Decolonising media frames: Challenging Eurocentric heritage discourses

09 Nov 2025 | By Dr. Ganga Rajinee Dissanayaka


When The New York Times describes an ancient Asian artefact as having been “discovered” by a British explorer in 1887, or when BBC documentaries portray colonial-era photographs as the first “documentation” of indigenous communities, they perpetuate a subtle but powerful form of epistemic violence. 

The language we use to describe heritage, particularly non-Western heritage, carries within it the residue of colonial power structures that continue to shape how societies understand their own pasts.

In Sri Lanka and across Asia, despite decades of political independence, the media frameworks through which cultural heritage is communicated remain deeply influenced by Eurocentric paradigms established during the colonial period. 

This dependency is not merely a matter of linguistic choices or editorial preferences; it reflects fundamental assumptions about whose knowledge counts, whose history matters, and who has the authority to interpret the past. 

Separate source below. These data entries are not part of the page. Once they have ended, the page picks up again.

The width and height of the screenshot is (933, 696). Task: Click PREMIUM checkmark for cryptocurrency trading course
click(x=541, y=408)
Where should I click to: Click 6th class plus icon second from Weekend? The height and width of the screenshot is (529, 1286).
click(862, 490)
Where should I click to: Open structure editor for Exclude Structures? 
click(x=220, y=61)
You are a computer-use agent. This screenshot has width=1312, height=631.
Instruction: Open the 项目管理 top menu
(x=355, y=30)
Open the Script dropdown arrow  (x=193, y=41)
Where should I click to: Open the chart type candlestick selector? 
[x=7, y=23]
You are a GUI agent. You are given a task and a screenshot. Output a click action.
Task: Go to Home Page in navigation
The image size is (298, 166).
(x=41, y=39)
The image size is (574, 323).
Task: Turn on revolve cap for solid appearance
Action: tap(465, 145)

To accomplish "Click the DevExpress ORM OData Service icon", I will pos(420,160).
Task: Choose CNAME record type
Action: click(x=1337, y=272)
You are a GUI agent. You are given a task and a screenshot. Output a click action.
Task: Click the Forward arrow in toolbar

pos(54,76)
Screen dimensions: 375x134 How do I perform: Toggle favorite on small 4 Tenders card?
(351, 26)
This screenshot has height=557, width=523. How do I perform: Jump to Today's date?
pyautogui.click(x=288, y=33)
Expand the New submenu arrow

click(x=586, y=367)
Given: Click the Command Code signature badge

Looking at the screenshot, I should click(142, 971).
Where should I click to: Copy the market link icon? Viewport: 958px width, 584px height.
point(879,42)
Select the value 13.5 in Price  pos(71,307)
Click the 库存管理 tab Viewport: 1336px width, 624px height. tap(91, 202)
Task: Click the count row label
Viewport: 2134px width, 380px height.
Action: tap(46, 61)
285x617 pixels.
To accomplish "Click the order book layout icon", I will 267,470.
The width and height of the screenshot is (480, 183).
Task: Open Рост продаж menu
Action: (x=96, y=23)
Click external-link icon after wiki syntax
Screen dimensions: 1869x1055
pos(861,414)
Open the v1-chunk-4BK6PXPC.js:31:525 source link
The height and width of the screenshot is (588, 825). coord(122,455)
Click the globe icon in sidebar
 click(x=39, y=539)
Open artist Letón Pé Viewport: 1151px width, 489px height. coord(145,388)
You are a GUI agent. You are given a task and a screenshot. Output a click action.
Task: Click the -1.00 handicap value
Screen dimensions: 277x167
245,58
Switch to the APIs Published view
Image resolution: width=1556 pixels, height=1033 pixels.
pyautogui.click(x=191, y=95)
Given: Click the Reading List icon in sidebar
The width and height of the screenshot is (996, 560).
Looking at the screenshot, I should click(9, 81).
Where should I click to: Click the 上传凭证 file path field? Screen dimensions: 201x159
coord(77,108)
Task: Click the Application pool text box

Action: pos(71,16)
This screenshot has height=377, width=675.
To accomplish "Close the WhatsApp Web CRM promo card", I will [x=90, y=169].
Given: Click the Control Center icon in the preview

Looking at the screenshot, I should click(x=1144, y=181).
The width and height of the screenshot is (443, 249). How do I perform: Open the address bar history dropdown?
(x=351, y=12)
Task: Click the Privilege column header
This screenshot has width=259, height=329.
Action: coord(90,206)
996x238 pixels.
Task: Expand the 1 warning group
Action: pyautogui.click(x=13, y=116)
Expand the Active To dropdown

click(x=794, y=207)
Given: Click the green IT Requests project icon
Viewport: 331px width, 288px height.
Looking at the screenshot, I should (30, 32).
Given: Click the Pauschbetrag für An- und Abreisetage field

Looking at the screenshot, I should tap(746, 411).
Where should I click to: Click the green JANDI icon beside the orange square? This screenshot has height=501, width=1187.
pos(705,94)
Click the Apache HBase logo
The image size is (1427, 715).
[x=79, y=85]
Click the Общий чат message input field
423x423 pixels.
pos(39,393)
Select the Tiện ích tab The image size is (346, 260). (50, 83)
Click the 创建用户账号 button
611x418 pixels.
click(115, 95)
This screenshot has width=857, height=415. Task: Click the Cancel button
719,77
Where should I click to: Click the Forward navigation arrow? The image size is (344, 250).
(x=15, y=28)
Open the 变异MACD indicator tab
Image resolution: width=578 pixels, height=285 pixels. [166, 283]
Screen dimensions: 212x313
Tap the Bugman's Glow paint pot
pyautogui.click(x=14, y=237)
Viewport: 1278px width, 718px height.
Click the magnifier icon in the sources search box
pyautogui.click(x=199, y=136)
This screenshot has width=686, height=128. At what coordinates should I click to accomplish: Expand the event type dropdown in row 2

As Asian nations increasingly assert their cultural sovereignty and demand the repatriation of looted artefacts, examining and challenging these media frames becomes essential to genuine decolonisation.


The colonial gaze in contemporary media


The problem begins with perspective. Western media and Asian media outlets that emulate Western journalistic conventions often frame Asian heritage through what postcolonial theorists call ‘the colonial gaze’: a way of seeing that positions Europe as the knowing subject and Asia as the object to be known, studied, and interpreted.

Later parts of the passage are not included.